Рядом со мной сидит женщина. Она открывает газету, и возникает ощущение, будто кто-то сдавил мне грудь. На меня смотрит лицо Джейкоба. Его глаза упрекают меня в том, что я не уберегла его, что позволила ему умереть. Я заставляю себя не отводить взгляда, и к горлу подкатывает тугой комок. Перед глазами все расплывается, и я уже не могу прочесть слова, но мне это и не нужно: различные варианты этой статьи я видела в каждой газете, мимо которой проходила сегодня. Высказывания ошеломленных школьных учителей, записки на букетах цветов у края дороги, расследование - открытое, а затем отложенное. На втором снимке венок из желтых хризантем на немыслимо маленьком гробике. Женщина сокрушенно охает и говорит - себе, как мне кажется, но, возможно, она чувствует, что я тоже смотрю на это:

- Ужасно, не правда ли? Да еще и перед самым Рождеством.

Я молчу.

- И сразу уехал, даже не остановился. - Она снова вздыхает. - Причем заметьте, - продолжает она, - мальчику всего пять лет. Ну какая мать может позволить ребенку в таком возрасте самому переходить дорогу?

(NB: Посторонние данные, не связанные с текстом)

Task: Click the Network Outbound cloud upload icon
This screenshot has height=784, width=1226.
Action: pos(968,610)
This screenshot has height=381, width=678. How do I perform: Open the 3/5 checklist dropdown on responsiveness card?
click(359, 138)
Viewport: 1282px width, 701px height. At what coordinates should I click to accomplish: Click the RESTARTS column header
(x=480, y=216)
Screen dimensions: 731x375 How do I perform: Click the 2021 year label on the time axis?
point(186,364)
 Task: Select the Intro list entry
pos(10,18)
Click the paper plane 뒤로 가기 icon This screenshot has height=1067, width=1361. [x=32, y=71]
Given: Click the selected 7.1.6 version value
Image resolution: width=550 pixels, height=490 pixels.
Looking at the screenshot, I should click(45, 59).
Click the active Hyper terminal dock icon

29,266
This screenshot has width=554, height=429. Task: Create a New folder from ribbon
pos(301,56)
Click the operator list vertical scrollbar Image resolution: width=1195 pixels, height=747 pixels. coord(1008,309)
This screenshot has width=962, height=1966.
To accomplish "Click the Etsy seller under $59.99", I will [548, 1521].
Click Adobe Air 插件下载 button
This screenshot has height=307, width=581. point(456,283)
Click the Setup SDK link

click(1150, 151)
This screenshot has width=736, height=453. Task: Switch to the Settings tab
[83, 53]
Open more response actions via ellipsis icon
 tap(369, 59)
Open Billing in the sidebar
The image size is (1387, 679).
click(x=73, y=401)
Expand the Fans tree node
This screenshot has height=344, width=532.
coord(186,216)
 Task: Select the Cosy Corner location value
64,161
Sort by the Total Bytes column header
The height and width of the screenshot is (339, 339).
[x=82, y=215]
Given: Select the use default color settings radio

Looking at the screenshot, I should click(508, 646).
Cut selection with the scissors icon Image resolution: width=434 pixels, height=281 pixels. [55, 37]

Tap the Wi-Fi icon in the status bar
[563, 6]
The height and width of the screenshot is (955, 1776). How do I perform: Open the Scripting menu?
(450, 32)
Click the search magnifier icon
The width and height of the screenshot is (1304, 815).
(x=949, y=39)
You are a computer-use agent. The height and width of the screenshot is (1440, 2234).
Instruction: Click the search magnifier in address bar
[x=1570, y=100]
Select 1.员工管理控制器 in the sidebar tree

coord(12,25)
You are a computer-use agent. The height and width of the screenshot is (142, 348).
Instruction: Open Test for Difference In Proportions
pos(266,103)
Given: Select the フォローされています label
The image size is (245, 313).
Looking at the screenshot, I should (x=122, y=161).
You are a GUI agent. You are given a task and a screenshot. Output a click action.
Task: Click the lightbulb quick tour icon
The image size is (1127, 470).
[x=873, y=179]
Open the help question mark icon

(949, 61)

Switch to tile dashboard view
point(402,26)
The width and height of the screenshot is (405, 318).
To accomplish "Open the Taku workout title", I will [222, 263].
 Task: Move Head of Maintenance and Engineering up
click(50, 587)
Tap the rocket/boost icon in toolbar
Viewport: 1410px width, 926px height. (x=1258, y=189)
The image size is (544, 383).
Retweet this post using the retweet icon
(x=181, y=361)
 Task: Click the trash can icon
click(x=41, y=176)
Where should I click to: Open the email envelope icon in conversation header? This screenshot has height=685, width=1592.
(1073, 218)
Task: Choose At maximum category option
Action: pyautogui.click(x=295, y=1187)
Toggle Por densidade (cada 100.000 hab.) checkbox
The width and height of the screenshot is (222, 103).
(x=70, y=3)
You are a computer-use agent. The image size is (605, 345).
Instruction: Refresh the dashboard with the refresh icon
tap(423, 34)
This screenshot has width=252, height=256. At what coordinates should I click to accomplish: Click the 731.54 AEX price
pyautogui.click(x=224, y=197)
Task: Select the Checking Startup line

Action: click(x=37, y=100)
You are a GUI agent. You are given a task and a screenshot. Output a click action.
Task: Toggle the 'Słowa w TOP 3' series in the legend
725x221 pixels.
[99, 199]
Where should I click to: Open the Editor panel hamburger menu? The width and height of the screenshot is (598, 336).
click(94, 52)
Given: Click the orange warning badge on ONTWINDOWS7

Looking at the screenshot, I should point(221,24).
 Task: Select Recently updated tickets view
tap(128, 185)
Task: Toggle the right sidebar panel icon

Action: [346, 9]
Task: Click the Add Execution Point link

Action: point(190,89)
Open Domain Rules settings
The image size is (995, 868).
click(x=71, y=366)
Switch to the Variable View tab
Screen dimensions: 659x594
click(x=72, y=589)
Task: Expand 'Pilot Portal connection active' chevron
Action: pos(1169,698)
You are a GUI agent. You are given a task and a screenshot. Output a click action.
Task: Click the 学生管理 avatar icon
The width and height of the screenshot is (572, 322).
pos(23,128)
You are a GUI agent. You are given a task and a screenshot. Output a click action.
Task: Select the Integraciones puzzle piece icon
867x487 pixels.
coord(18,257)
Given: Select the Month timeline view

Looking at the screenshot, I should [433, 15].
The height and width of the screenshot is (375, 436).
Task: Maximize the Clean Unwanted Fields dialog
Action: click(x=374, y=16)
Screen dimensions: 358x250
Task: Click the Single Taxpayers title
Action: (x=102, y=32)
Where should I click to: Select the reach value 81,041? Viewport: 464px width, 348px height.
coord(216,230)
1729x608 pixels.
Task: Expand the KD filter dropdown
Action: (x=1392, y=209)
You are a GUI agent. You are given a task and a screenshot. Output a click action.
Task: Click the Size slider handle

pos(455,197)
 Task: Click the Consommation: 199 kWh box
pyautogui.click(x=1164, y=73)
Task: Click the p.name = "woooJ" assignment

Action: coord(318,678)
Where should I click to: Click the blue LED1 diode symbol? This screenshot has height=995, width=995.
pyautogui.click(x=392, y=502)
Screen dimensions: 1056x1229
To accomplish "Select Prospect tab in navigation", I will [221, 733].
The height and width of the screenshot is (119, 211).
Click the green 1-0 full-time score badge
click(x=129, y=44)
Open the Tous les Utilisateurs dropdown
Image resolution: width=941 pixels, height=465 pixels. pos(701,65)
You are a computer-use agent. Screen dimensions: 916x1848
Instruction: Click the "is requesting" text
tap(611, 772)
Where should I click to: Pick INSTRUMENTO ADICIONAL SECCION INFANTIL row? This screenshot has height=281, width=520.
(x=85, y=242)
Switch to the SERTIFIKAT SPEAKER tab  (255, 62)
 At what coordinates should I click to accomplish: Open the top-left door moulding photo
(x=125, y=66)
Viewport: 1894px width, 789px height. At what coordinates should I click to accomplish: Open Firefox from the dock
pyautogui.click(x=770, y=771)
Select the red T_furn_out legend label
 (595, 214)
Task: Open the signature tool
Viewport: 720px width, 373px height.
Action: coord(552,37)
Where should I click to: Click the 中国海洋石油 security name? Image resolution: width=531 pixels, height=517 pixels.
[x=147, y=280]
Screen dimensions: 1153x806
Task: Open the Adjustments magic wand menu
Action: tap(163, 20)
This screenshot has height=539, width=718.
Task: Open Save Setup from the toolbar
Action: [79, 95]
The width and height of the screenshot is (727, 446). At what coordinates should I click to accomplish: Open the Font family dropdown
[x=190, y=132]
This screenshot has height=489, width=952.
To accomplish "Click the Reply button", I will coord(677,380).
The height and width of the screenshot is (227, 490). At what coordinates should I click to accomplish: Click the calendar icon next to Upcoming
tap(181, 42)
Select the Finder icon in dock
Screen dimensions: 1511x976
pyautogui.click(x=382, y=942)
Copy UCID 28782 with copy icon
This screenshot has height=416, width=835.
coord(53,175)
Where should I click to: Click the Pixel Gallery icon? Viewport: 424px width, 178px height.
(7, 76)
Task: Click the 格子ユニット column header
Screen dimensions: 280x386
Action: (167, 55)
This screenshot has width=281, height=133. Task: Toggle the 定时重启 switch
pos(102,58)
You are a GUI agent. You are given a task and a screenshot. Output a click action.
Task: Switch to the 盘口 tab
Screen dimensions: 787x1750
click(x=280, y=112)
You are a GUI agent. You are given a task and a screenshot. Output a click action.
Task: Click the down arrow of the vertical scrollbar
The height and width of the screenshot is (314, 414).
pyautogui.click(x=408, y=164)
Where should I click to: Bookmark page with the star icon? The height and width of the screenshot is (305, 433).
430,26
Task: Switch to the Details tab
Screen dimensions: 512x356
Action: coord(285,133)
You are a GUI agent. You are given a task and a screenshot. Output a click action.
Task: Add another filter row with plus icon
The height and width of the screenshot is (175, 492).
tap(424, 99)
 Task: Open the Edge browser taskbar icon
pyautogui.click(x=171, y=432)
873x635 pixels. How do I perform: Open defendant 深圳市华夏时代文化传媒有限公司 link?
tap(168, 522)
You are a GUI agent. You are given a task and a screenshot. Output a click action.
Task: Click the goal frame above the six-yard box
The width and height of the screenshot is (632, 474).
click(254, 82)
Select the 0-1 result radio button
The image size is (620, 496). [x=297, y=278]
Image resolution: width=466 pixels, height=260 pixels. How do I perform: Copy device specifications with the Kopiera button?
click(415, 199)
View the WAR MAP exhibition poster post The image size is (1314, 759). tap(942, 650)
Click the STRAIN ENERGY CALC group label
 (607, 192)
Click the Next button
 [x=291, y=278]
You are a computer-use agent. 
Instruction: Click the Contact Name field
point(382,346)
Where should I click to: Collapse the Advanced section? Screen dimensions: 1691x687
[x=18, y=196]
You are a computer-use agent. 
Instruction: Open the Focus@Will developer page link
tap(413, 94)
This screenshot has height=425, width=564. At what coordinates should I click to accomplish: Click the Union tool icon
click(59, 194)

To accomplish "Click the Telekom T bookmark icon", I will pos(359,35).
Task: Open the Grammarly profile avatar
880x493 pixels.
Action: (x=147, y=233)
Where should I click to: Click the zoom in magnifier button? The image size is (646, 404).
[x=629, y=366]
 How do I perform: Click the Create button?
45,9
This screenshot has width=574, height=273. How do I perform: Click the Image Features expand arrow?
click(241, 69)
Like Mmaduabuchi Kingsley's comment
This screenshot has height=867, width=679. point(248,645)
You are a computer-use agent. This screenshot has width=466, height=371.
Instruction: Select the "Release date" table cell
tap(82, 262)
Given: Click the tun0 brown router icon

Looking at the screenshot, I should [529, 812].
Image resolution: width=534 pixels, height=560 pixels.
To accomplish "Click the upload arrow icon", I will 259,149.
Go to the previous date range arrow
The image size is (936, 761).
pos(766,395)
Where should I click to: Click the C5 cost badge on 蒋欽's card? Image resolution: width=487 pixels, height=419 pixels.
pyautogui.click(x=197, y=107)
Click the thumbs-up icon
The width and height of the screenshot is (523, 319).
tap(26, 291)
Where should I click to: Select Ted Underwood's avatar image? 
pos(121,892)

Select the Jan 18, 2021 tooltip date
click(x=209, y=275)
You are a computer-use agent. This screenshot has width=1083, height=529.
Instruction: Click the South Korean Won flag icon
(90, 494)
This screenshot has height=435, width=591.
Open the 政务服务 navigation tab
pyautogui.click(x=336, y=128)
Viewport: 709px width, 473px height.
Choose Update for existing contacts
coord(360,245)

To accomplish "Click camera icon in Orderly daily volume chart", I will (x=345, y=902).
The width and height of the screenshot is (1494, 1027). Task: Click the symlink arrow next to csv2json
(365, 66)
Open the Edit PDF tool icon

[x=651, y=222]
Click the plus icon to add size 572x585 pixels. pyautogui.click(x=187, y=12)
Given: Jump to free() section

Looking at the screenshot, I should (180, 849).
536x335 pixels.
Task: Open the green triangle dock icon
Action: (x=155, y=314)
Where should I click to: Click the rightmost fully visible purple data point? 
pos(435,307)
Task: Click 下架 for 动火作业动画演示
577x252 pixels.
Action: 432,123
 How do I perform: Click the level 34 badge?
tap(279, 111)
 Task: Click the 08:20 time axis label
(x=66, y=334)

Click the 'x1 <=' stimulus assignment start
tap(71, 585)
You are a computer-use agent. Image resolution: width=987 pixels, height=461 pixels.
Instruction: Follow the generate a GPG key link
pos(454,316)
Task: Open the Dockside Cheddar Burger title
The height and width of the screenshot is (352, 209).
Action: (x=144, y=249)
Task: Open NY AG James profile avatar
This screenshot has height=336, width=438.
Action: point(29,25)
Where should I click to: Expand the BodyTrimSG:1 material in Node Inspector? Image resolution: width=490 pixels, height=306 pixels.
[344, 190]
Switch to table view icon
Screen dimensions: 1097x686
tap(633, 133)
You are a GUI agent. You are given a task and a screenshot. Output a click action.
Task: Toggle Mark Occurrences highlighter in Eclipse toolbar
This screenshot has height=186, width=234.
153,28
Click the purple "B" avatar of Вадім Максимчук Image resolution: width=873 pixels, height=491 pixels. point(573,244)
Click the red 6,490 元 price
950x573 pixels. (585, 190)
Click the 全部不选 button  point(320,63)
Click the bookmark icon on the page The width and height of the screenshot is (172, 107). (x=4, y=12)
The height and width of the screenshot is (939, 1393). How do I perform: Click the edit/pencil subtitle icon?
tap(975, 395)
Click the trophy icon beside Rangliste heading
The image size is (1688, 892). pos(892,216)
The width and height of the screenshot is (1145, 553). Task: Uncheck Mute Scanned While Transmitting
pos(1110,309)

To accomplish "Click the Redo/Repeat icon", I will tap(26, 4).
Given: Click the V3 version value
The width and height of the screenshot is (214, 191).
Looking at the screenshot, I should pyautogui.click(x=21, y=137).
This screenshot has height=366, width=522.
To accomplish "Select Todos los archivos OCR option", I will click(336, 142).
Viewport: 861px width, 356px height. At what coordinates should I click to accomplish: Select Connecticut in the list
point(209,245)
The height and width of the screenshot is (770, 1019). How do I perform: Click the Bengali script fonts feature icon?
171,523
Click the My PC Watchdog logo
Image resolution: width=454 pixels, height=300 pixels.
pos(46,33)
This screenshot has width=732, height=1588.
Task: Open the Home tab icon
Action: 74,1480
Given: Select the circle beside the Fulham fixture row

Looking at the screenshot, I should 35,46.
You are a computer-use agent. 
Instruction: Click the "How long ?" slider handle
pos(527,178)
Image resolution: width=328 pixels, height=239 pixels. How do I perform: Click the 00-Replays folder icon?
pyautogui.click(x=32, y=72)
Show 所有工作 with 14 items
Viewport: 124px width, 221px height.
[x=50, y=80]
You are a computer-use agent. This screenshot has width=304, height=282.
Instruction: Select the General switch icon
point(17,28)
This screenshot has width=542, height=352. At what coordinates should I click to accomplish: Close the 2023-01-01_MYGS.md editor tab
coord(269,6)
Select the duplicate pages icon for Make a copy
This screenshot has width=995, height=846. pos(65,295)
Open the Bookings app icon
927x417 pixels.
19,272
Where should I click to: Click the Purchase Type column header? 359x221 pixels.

Я не могу сдержаться, всхлипываю и начинаю плакать. Горячие слезы сами собой льются по моим щекам на салфетку, осторожно засунутую мне в руку.

- Бедняжка… - говорит женщина, как будто успокаивает малое дитя. Непонятно, кого она при этом имеет в виду, Джейкоба или меня. - Вы просто не можете себе такое представить, верно?

Но я-то как раз могу. И мне хочется сказать ей, что, какими бы она ни представляла эти ощущения, на самом деле все в тысячу раз хуже. Она находит для меня еще одну бумажную салфетку, смятую, но чистую, и переворачивает страницу газеты, чтобы почитать, как в Клифтоне зажигают рождественскую иллюминацию.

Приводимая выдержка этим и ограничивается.